Eighth Cause of Action for Abuse of Process:

A cause of action for abuse of process requires the following elements: (1) the ulterior motive or purpose of the defendant in using the process, and (2) willful act in an unauthorized use of the process. (Rusheen v. Cohen (2006) 37 Cal. 4th 1048, 1057.)

The CC § 47(b) “litigation privilege” provides absolute immunity for “publications” or “broadcasts” made in the course of a “judicial proceeding.” (CC § 47(b).) Even fraudulent, perjurious and malicious “publications” and “broadcasts” are absolutely privileged so long as they are (1) required or permitted by law, (2) made in a judicial or quasi-judicial proceeding, (3) by litigants or other participants authorized by law, (4) to achieve the objects of the litigation, and (5) have some connection or logical relation to the action. (Action Apt. Ass’n, Inc. v. City of Santa Monica (2007) 41 Cal.4th 1232, 1241.) Publications “permitted by law” include any category of publication permitted by law, even though the specific publication is not permitted by law. For example, courtroom testimony, a notice of lis pendens, a declaration of service or a letter intended to be submitted into evidence are all categories of communications “permitted by law” and protected by the privilege even though their specific contents are not “permitted by law” (as where the testimony is perjurious, the notice or declaration contains false statements, or the letter violates confidentiality laws). (Jacob B. v. County of Shasta (2007) 40 Cal.4th 948, 958–959.)

Haley submits evidence that Reinhardt falsely signed her name to a written contract; Reinhardt used this falsified document to obtain an injunction; and that Reinhardt has actively engaged in a campaign to damage Haley personally and professionally. (CC ¶¶11, 13.)

However, Haley cannot establish a probability of prevailing on the merits because the action taken by Reinhardt was privileged pursuant to CC §47(b) because the alleged false declaration in support of Reinhardt’s application for the restraining order and injunctive relief was based on: (1) permitted by law, (2) made in a judicial proceeding, (3) by a litigant, (4) to achieve the object of the litigation, and (5) have relation to the action. Thus, the special motion to strike as to the eighth cause of action, only, is granted.

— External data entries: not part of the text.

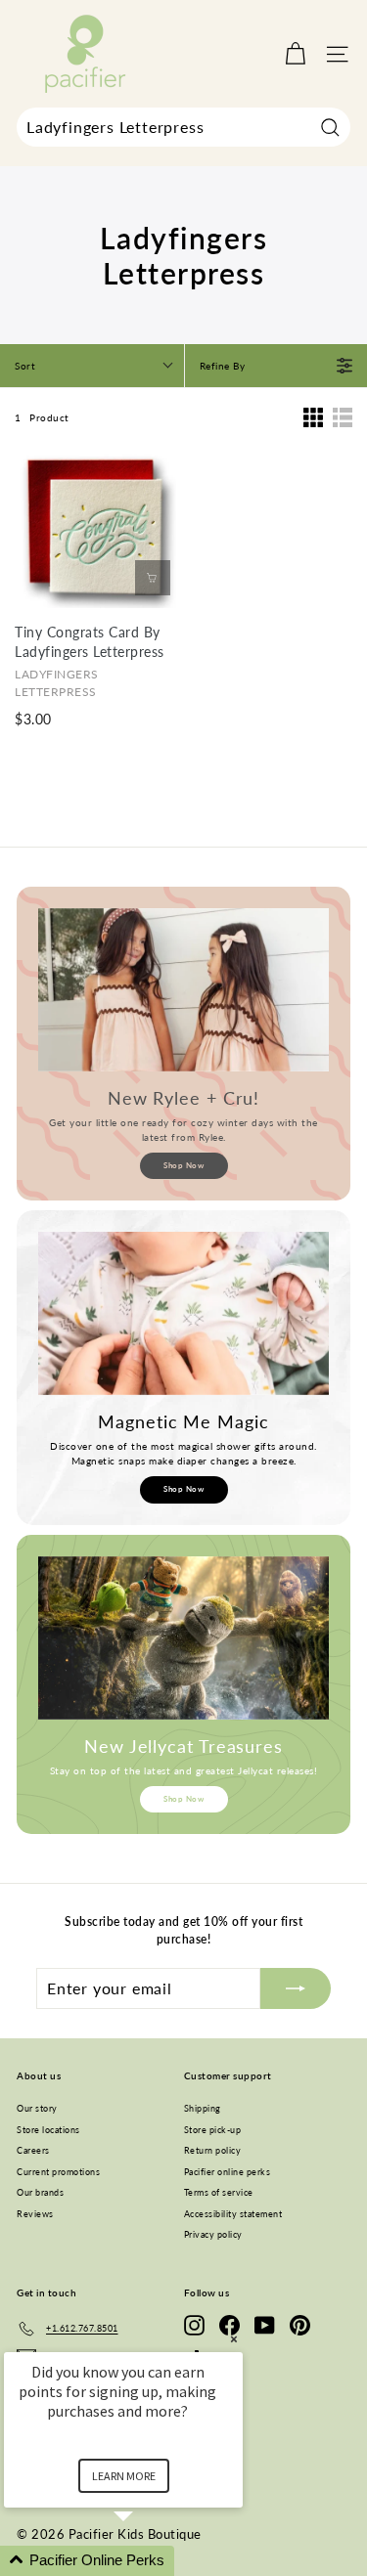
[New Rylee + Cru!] (183, 989)
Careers (33, 2150)
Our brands (40, 2192)
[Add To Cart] (152, 577)
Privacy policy (213, 2234)
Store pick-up (213, 2129)
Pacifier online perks (227, 2171)
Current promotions (58, 2171)
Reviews (35, 2213)
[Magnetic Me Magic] (183, 1313)
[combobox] (183, 127)
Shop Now (183, 1165)
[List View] (342, 417)
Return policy (213, 2150)
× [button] (234, 2339)
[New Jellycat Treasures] (183, 1638)
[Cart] (295, 54)
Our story (37, 2108)
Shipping (202, 2108)
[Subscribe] (295, 1988)
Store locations (48, 2129)
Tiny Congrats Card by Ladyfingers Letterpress (89, 642)
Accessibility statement (233, 2213)
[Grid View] (313, 417)
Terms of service (218, 2192)
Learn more (124, 2475)
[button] (147, 2561)
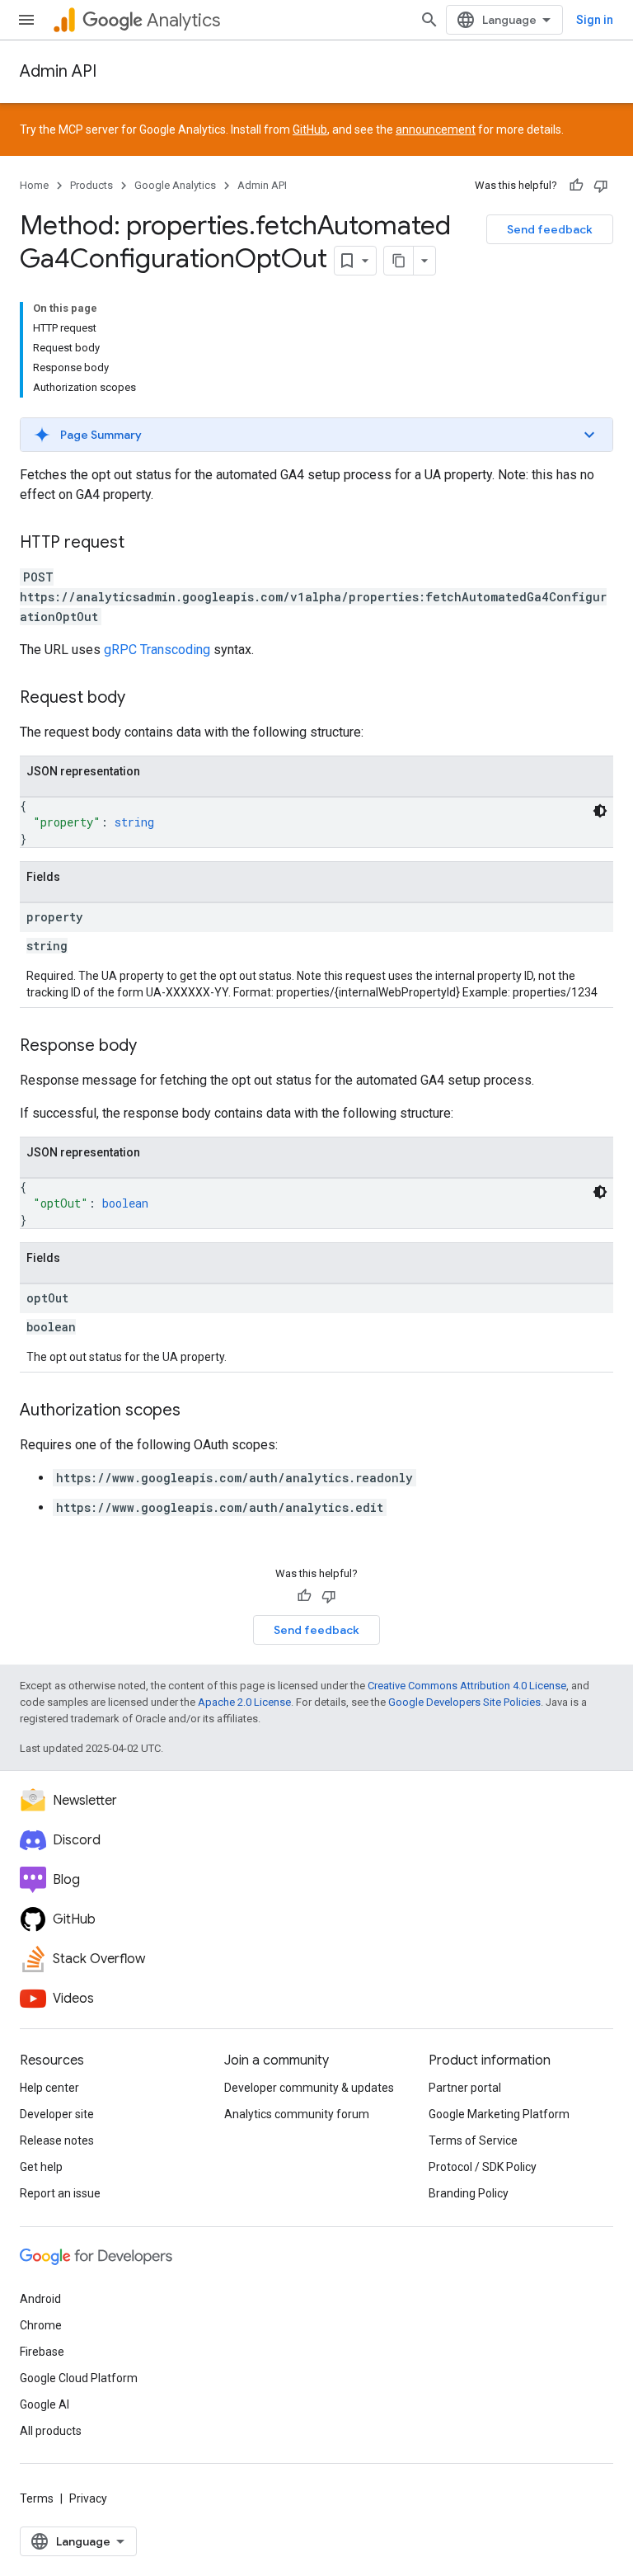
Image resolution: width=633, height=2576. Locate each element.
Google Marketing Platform (499, 2114)
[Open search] (429, 20)
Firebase (42, 2351)
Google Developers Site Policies (464, 1702)
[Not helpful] (600, 185)
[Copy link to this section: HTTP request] (140, 543)
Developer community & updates (309, 2087)
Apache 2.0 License (244, 1702)
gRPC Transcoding (157, 649)
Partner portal (465, 2087)
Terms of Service (473, 2140)
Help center (49, 2087)
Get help (41, 2166)
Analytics (183, 20)
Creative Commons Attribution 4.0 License (467, 1685)
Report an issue (60, 2193)
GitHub (310, 129)
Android (40, 2298)
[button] (316, 434)
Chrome (41, 2325)
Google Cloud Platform (79, 2378)
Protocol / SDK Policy (483, 2166)
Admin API (58, 71)
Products (91, 185)
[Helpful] (576, 185)
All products (51, 2430)
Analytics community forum (296, 2114)
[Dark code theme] (600, 811)
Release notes (57, 2140)
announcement (436, 129)
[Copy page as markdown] (399, 261)
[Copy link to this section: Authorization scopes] (197, 1411)
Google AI (44, 2404)
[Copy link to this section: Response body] (153, 1047)
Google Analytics (175, 185)
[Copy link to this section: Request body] (141, 699)
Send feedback (550, 229)
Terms (37, 2498)
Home (34, 185)
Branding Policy (469, 2193)
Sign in (594, 19)
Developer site (57, 2114)
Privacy (88, 2498)
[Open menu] (26, 20)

(2) MOTION TO STRIKE PUNITIVE DAMAGES FROM CROSS-COMPLAINT:

Cross-Defendant also moves to strike punitive damages allegations and prayer in the second, third, eighth, and ninth causes of action from the Cross-Complaint on the grounds that Cross-Complaint fails to allege facts to support punitive damages.

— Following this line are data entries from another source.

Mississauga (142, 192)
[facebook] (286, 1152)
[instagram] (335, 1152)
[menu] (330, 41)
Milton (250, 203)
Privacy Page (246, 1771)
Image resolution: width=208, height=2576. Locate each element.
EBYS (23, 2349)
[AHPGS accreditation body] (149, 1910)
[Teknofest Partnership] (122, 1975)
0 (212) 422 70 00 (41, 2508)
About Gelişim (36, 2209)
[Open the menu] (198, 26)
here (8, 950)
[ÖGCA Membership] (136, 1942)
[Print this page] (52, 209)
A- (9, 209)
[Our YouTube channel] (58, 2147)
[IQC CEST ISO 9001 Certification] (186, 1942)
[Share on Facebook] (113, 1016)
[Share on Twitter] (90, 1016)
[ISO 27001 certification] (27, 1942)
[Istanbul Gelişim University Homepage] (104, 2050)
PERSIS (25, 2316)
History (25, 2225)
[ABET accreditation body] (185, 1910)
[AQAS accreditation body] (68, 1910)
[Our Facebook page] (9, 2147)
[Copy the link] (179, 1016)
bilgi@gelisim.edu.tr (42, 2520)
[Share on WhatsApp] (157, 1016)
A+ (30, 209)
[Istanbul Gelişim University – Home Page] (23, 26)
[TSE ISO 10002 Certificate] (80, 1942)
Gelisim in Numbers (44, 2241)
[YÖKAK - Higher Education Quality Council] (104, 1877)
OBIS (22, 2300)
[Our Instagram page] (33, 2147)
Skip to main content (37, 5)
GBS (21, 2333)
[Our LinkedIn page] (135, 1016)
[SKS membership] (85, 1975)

The court may strike out any irrelevant, false, or improper matter inserted in any pleading and strike out all or any part of any pleading not drawn or filed in conformity with the laws of this state, a court rule, or an order of the court. (CCP § 436.)

In order to plead punitive damages, a plaintiff must plead allegations of fraud, malice, or oppression with sufficient particularity. (Hilliard v. AH Robbins Co. (1983) 148 Cal.App.3d 374, 392.) “Fraud” means “an intentional misrepresentation, deceit, or concealment of a material fact known to the defendant with the intention on the part of the defendant of thereby depriving a person of property or legal rights or otherwise causing injury.” (CC § 3294(c)(3).) “Malice” means “conduct which is intended by the defendant to cause injury to the plaintiff or despicable conduct which is carried on by the defendant with a willful and conscious disregard of the rights or safety of others.” (CC § 3294(c)(1).) “Oppression” means despicable conduct that subjects a person to cruel and unjust hardship in conscious disregard of that person’s rights. (CC § 3294(c)(2).)

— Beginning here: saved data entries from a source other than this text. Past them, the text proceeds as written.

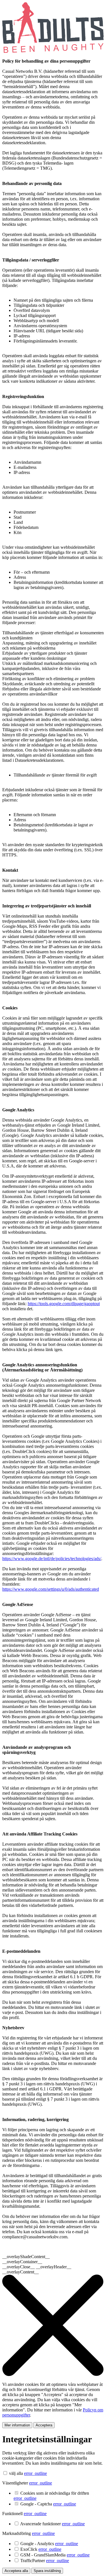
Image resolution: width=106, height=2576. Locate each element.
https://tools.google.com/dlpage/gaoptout (64, 1303)
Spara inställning (47, 2571)
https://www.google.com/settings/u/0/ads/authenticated (50, 1589)
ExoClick (40, 2549)
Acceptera (44, 2425)
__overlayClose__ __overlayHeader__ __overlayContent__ (36, 2269)
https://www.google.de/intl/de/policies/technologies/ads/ (51, 1558)
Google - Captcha (48, 2503)
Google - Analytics (49, 2543)
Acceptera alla (16, 2571)
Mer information (17, 2425)
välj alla (16, 2473)
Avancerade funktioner (52, 2523)
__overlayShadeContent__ (26, 2256)
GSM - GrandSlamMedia (55, 2554)
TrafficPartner (44, 2560)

The Cross-Complaint alleges adequate facts to support fraud, malice and/or oppression, i.e., Reinhardt slandered Haley’s name and business by stating that the business was a “front to sell illegal marijuana,” “financed by drug dealers,” and “funded by drug money” and “the Mafia,” and lied to Haley’s clients in an attempt to steal her clients. Thus, the motion to strike the punitive damages allegations and prayer in the second, third and ninth causes of action from the Cross-Complaint is denied. The motion as to the eighth cause of action is deemed moot based on the court’s tentative to grant the special motion to strike.